Exercices:
• 1. D'après le texte sur les femmes victimes de violence pendant le confinement, quelles sont les professions des écoutantes du Centre d'écoute ?
• 2. Dans le texte sur les femmes victimes de violence pendant le confinement, reformulez sous forme de liste le paragraphe qui commence par « Notre association « Réseau Wassila » », sans perdre ses faits principaux.
• 3. Poursuivez le texte sur les femmes victimes de violence pendant le confinement à partir de sa dernière phrase.

Bloc de texte:
>>>

Il est difficile pour la femme victime de violence de sortir du domicile parce que le bourreau, souvent présent, la contrôle sans arrêt. Pour les mêmes raisons, il est pratiquement impossible pour elle d’aller au commissariat ou à la gendarmerie se plaindre. Les structures hospitalières étant mobilisées essentiellement pour la prise en charge des malades du Covid-19, et aussi de peur d’être contaminées, les femmes victimes de violence n’iront pas non plus au service de médecine légale pour un certificat de CBV (coups et blessures volontaires). Les recours qu’elles avaient en temps normal sont moins accessibles ; beaucoup de services sont soit à l’arrêt soit travaillent au ralenti. Ainsi toutes les affaires en justice de divorce, de garde d’enfants, de pension alimentaire, toutes les affaires criminelles qui relèvent du Pénal sont à l’arrêt depuis près de deux mois. Ce n’est que depuis quelques jours seulement que le tribunal a repris son fonctionnement pour les affaires civiles.
Notre association « Réseau Wassila » qui s’occupe de femmes victimes de violence a, avec quelques rares autres associations, décidé de maintenir l’activité du Centre d’écoute pour soutenir les femmes victimes de violence et leur venir en aide dans la mesure du possible ; les écoutantes (une juriste et une psychologue) travaillent exceptionnellement de chez elles. Elles notent plusieurs difficultés dans leur travail à cause du confinement. Le problème majeur est le fait que les femmes appellent moins parce qu’elles ne peuvent pas parler, le mari ou autre homme violent de la famille étant pratiquement tout le temps à la maison. Une écoutante rapporte que l’une des femmes victimes a dû mentir et dire qu’elle sortait rapidement faire des courses afin de pouvoir parler au téléphone et raconter sa détresse.
Les écoutantes, plus que d’habitude, sont obligées avec l’accord tacite de la victime de prétendre qu’elles sont des amies lorsqu’elles sentent que la victime ne peut pas parler car terrorisée par la présence de son bourreau. Outre le problème de confinement, le Ramadan met également les femmes dans un tourbillon de tâches ménagères qui ne leur permettent pas d’émerger et de penser à elles. Ce sont les femmes qui subissent les charges domestiques, qui s’occupent des enfants parce qu’ils ne vont pas à l’école, du mari et toute la famille qui vit sous le même toi. La charge mentale et émotionnelle est très lourde, particulièrement pour celles qui sont victimes de violence conjugale et familiale.

<<<

Données enregistrées:

>>>

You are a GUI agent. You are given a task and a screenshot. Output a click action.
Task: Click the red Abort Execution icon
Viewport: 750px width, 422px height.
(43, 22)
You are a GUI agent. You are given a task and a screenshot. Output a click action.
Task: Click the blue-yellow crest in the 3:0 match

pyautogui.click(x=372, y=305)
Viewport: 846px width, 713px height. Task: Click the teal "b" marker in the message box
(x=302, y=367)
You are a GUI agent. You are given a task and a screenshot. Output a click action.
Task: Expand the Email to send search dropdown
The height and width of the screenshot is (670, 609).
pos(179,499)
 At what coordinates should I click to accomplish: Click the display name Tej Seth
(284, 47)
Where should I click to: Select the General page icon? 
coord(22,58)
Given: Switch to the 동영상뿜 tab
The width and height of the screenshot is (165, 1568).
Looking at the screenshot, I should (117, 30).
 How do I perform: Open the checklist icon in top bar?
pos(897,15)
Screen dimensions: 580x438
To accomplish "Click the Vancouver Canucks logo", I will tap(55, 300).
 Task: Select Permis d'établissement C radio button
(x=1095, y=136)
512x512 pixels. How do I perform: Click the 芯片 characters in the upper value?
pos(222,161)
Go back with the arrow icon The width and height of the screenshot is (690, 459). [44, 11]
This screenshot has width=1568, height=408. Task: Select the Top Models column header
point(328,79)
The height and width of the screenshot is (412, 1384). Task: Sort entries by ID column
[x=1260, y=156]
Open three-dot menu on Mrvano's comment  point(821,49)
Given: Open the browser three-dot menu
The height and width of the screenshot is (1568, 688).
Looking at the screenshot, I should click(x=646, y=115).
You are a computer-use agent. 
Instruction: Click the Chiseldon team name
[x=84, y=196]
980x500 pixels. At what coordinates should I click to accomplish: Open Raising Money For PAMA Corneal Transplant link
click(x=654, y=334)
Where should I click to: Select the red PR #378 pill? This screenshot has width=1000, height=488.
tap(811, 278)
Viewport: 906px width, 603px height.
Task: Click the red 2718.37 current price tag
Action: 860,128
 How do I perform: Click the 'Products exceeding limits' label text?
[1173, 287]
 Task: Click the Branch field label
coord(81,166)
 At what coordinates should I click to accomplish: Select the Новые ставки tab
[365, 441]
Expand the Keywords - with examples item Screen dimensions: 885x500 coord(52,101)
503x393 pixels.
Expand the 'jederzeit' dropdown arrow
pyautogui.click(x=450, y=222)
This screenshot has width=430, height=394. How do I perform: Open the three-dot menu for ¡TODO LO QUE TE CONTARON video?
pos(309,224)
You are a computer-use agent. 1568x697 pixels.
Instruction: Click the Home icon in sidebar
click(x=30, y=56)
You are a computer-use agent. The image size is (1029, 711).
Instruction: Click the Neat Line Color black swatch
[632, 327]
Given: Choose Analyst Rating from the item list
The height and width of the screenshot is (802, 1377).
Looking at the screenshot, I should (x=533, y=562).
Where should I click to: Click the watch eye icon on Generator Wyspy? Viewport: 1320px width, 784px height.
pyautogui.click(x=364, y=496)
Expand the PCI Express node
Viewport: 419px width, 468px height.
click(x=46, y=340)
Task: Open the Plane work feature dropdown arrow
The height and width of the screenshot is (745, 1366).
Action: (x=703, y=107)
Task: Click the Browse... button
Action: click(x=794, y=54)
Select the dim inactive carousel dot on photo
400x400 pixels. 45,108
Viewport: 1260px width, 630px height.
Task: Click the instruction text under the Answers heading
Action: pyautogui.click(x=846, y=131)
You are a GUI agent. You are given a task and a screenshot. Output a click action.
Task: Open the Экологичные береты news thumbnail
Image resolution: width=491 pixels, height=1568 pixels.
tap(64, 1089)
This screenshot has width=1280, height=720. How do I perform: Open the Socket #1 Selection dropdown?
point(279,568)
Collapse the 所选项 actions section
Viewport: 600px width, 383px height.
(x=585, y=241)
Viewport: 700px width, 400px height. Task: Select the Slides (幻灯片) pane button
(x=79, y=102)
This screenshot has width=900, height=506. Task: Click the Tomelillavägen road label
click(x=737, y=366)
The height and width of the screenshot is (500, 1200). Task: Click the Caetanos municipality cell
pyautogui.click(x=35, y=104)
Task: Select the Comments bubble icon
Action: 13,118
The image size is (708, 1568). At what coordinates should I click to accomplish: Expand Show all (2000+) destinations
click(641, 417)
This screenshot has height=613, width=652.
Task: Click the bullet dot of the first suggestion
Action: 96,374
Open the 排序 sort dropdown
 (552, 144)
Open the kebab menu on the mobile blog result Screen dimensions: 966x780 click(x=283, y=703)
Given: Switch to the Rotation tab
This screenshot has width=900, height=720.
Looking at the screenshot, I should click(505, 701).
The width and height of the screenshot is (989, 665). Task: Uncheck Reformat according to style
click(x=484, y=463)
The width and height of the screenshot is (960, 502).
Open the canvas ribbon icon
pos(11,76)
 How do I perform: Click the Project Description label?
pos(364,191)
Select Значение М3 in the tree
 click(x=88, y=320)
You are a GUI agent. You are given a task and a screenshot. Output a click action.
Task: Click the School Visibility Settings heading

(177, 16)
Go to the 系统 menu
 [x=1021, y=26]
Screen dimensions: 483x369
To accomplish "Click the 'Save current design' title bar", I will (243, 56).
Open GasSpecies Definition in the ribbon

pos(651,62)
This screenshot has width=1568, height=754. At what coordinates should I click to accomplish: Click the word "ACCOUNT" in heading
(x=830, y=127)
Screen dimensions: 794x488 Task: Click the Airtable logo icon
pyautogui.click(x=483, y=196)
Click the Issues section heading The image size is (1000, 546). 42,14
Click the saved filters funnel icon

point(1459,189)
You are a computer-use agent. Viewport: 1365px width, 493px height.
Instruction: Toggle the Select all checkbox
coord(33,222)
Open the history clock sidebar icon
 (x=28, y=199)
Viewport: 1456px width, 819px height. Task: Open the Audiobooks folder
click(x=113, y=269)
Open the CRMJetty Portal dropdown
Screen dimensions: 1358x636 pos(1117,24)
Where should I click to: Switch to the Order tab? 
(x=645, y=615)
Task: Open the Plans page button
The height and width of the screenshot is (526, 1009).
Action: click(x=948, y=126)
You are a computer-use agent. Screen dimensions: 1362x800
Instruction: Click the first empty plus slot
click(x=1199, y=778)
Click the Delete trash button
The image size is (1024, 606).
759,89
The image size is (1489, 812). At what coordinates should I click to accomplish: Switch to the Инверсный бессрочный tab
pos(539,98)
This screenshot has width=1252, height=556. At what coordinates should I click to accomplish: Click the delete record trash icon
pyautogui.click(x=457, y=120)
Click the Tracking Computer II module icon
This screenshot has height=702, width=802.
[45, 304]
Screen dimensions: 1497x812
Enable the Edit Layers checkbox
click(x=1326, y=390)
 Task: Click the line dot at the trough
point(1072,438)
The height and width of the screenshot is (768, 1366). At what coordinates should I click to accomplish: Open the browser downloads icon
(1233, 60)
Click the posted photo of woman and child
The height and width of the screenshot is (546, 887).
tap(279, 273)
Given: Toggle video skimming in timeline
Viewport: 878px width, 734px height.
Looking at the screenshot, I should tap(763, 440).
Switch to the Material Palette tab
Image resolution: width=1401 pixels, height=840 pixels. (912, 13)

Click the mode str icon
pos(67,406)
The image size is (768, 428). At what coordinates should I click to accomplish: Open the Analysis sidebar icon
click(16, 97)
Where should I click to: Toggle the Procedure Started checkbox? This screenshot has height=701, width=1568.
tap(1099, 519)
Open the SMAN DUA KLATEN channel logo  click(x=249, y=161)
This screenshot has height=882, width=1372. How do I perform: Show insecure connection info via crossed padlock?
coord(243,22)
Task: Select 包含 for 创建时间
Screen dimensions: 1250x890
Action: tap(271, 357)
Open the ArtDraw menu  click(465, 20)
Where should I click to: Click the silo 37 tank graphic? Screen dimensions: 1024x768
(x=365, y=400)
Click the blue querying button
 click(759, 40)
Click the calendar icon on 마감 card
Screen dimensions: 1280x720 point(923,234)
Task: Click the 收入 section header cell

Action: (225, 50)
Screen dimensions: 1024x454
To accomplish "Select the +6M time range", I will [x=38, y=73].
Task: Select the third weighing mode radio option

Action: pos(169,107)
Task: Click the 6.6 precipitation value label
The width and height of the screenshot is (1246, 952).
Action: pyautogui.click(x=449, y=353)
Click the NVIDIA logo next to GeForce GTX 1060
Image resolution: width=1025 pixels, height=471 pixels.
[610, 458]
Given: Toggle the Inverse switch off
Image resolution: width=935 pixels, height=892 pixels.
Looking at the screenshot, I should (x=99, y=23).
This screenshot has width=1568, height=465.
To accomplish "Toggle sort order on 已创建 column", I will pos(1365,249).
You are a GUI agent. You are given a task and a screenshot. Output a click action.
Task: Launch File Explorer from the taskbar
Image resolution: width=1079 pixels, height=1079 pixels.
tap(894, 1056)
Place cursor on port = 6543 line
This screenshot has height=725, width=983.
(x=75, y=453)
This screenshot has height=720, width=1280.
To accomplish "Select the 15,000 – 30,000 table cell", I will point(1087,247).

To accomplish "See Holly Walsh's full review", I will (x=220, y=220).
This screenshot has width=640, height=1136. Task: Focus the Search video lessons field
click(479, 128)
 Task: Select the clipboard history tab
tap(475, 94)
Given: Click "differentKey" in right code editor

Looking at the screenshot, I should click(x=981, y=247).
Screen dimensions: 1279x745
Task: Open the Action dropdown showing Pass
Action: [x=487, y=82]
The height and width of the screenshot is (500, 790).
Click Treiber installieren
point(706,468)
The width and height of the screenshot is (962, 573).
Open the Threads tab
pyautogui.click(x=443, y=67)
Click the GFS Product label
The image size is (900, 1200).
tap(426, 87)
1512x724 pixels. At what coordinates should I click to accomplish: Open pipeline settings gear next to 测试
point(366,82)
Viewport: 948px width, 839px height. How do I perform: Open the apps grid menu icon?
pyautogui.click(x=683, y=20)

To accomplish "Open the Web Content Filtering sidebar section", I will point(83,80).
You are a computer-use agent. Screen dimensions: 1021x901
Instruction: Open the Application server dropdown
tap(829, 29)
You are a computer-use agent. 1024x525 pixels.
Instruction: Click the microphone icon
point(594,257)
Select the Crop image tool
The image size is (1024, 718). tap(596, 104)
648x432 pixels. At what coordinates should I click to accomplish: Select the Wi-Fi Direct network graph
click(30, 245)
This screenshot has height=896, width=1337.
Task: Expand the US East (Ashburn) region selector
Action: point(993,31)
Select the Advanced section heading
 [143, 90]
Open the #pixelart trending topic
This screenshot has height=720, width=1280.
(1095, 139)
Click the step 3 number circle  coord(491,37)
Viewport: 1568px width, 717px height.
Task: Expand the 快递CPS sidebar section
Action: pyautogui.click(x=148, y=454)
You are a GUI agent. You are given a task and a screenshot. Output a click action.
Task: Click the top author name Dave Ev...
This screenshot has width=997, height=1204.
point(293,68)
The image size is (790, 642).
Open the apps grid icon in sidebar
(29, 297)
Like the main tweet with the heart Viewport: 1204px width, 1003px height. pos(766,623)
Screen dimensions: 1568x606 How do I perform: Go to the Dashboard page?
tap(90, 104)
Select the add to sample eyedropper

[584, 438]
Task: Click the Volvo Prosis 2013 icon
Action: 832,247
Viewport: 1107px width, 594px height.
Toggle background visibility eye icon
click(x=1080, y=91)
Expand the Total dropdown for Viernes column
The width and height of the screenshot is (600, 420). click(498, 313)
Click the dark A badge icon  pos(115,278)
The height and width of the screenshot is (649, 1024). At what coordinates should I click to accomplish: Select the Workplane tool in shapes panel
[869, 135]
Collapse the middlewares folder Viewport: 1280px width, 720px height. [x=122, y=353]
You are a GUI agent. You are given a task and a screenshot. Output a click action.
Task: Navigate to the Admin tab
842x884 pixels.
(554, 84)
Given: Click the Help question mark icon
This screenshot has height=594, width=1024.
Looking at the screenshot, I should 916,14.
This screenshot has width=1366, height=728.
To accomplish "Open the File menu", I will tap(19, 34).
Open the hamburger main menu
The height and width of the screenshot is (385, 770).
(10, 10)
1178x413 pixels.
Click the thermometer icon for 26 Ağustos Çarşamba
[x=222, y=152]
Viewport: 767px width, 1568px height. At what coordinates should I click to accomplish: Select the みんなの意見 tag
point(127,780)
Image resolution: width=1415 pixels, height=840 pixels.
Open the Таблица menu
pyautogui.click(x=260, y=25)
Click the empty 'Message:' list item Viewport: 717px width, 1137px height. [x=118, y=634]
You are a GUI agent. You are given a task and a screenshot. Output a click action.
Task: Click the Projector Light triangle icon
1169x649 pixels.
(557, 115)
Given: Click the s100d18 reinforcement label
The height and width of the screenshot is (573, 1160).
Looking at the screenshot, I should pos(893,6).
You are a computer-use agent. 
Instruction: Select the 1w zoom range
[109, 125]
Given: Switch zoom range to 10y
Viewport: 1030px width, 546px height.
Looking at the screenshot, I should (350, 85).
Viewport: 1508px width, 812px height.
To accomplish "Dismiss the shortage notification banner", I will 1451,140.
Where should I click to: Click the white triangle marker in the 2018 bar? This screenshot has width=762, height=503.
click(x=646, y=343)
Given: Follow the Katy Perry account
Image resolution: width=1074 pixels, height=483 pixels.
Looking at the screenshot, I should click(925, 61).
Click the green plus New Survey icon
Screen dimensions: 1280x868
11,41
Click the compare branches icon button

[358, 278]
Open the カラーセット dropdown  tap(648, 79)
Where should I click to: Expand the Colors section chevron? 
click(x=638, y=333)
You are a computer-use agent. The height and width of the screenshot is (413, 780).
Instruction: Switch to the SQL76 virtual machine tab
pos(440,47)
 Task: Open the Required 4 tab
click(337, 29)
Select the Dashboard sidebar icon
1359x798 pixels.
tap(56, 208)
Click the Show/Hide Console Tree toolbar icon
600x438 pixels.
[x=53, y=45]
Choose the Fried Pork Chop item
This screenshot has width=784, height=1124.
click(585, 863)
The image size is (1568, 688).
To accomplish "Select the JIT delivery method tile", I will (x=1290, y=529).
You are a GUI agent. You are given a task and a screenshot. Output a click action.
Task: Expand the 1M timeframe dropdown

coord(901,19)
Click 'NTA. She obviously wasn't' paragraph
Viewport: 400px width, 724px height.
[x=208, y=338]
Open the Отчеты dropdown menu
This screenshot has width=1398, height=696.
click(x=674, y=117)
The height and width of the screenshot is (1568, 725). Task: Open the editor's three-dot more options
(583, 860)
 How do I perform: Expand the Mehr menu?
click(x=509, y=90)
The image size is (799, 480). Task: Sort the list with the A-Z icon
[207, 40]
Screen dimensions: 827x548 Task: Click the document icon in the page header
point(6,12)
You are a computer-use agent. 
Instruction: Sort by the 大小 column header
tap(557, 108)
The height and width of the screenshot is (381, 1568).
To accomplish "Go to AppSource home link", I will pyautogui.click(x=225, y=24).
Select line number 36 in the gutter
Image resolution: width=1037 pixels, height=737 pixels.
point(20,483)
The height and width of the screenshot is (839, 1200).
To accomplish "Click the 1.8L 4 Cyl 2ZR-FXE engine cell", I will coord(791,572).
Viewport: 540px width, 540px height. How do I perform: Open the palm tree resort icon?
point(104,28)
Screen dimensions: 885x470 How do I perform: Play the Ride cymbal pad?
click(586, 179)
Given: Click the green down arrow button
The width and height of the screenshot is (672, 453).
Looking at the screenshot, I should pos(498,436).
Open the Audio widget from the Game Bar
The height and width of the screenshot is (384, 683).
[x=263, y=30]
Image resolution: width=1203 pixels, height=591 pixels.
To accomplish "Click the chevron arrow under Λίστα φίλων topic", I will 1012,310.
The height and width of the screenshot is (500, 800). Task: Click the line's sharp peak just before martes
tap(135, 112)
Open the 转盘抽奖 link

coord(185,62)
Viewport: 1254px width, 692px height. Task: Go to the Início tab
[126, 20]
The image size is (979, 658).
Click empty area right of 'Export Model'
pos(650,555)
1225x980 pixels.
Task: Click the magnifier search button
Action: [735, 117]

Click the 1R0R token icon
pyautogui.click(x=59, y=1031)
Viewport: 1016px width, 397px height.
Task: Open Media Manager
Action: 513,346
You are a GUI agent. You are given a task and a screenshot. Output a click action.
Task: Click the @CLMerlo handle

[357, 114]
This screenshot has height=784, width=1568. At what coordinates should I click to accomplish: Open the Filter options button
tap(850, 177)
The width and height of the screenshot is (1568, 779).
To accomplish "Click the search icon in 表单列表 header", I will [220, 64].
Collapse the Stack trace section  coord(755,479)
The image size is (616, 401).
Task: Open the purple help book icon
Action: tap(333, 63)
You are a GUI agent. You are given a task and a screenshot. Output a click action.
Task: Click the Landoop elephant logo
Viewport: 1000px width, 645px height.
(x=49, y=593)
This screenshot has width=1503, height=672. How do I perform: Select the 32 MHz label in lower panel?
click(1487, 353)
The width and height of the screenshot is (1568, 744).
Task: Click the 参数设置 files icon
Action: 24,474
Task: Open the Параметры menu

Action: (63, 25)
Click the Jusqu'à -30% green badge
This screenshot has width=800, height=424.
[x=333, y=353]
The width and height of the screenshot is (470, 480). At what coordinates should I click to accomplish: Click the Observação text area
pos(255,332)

<<<

Réponses attendues:
• 1. Une juriste et une psychologue.

• 2.
- Le Réseau Wassila, qui s'occupe de femmes victimes de violence, a décidé avec quelques rares autres associations de maintenir l'activité de son Centre d'écoute.
- Les écoutantes, une juriste et une psychologue, travaillent exceptionnellement de chez elles.
- Le confinement leur pose plusieurs difficultés.
- Problème majeur : les femmes appellent moins, car le mari ou un autre homme violent de la famille est presque toujours à la maison.
- Une victime a dû mentir en disant qu'elle sortait faire des courses pour pouvoir téléphoner et raconter sa détresse.

• 3.
Ce moment qu’elles volent afin de dire toute la souffrance qu’elles vivent quotidiennement à une écoutante bienveillante qui ne jugera pas mais qui essaiera de la renforcer dans son estime de soi a une valeur inestimable pour la femme victime. Mais frustration parce que certaines démarches ne peuvent pas être menées à cause des contraintes du confinement sauf pour certains cas de violence, tels que celui de cette jeune femme menacée à l’arme blanche par ses frères ; l’association a aidé la victime en contactant la gendarmerie et en rédigeant une plainte auprès du Procureur du tribunal concerné ; un suivi a pu être assuré.
Ce que nous remarquons au niveau de notre association c’est que les premiers temps, il n’y avait pas plus d’appels au Centre d’écoute que de coutume. Cependant ces deux dernières semaines le nombre d’appels augmente, particulièrement des appels pour violence familiale (l’agresseur n’est pas seulement l’époux mais un autre membre de la famille). On remarque également que plus de femmes demandent des informations quant à leurs droits concernant le divorce, la garde des enfants, la pension alimentaire. Cela peut concerner des femmes qui subissent des violences de la part de leur conjoint depuis de longues années et ce confinement pourrait constituer un déclic qui leur permettrait de prendre la décision de se protéger et de protéger les enfants en quittant le mari violent.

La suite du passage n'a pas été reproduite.